Document section -
★ ★ ★ ★ ★ ★ ★

Concave and convex hull
You also have pointed out inaccuracy on the edges. Those are the result of the combination of the interpolant choice and the integration methodology. The integration methodology fails to properly compute the scalar field when it reach concave region with few interpolated points. The problem disappear when choosing a mesh-free interpolant able to extrapolate.
To illustrate it, let's remove some data from our MCVE:
q = np.full(dZdx.shape, False)
q[0:6,5:11] = True
q[-6:,-6:] = True
dZdx[q] = np.nan
dZdy[q] = np.nan
Then the interpolant can be constructed as follow:
q2 = ~np.isnan(dZdx.ravel())
r = np.stack([X.ravel(), Y.ravel()]).T[q2,:]
Sx = interpolate.CloughTocher2DInterpolator(r, dZdx.ravel()[q2])
Sy = interpolate.CloughTocher2DInterpolator(r, dZdy.ravel()[q2])
Performing the integration we see that in addition of classical edge effect we do have less accurate value in concave regions (swingy dot-dash lines where the hull is concave) and we have no data outside the convex hull as Clough Tocher is a mesh-based interpolant:
Vl = np.arange(0, 11, 1)

★ ★ ★ ★ ★ ★ ★

Record list -
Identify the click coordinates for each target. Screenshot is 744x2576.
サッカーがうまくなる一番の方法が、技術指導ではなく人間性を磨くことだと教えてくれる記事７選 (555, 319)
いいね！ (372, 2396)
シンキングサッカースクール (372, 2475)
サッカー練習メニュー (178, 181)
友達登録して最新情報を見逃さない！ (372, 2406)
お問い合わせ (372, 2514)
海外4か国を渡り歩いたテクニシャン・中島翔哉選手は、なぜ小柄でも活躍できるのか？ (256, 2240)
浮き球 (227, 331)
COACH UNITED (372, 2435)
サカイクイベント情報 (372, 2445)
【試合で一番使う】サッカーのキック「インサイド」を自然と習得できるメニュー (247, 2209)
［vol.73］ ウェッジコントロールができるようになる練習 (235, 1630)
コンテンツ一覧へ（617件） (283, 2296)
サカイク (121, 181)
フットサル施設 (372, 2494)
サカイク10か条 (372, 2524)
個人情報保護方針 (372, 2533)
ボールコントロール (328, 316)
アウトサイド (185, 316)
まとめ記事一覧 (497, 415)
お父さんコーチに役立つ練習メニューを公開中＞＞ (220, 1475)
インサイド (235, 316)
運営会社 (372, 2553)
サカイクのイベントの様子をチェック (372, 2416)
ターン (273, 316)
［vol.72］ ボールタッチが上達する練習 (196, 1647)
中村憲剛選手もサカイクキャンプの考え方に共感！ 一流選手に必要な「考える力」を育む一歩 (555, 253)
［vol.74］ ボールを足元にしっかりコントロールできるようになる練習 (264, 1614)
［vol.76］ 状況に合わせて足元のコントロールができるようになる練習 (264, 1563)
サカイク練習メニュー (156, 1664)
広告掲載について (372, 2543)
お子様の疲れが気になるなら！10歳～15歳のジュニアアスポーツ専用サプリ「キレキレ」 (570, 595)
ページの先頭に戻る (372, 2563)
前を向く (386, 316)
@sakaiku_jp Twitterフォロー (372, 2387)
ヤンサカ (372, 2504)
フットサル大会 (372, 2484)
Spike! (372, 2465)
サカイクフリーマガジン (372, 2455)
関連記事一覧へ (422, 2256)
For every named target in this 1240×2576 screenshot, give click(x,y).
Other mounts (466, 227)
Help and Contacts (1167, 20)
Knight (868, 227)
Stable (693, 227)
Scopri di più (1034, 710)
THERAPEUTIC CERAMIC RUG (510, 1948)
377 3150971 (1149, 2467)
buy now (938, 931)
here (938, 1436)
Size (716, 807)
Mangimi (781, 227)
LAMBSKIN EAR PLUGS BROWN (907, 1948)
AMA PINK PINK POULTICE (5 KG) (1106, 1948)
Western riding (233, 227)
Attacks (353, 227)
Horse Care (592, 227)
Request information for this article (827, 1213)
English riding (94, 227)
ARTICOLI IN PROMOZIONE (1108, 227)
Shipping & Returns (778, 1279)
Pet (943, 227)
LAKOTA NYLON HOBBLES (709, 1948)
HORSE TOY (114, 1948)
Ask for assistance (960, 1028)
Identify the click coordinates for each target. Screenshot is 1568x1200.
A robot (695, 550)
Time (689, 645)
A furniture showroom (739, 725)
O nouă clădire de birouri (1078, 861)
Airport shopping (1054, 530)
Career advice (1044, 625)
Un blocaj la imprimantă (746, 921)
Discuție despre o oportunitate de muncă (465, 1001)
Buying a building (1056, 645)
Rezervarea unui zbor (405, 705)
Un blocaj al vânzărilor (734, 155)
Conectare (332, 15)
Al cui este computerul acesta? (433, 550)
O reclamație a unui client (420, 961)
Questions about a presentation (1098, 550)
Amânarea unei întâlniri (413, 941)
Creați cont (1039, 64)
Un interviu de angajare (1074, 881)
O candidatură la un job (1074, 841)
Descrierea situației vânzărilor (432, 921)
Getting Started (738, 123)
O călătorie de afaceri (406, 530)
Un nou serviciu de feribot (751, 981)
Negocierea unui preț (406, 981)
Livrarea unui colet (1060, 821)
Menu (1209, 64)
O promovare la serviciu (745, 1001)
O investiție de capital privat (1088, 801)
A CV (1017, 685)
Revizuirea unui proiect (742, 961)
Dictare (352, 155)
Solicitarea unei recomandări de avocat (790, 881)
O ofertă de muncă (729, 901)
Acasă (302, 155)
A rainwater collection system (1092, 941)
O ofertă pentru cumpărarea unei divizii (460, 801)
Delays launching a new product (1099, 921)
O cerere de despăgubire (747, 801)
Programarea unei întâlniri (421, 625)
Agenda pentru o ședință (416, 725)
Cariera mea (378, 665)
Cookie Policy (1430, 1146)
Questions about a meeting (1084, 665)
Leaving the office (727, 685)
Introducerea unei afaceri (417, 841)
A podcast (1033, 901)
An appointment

★ ★ ★ ★ ★ ★ ★

Written tasks -
a) Translate this sentence from the interpolation excerpt into Spanish: "You also have pointed out inaccuracy on the edges."
b) Count the lines of the records that contain the string "pentru", treating case as significant, and give only the number.
The records are unrelated to the interpolation excerpt and stand as separate material.

Responses -
a) También has señalado imprecisiones en los bordes.

b) 2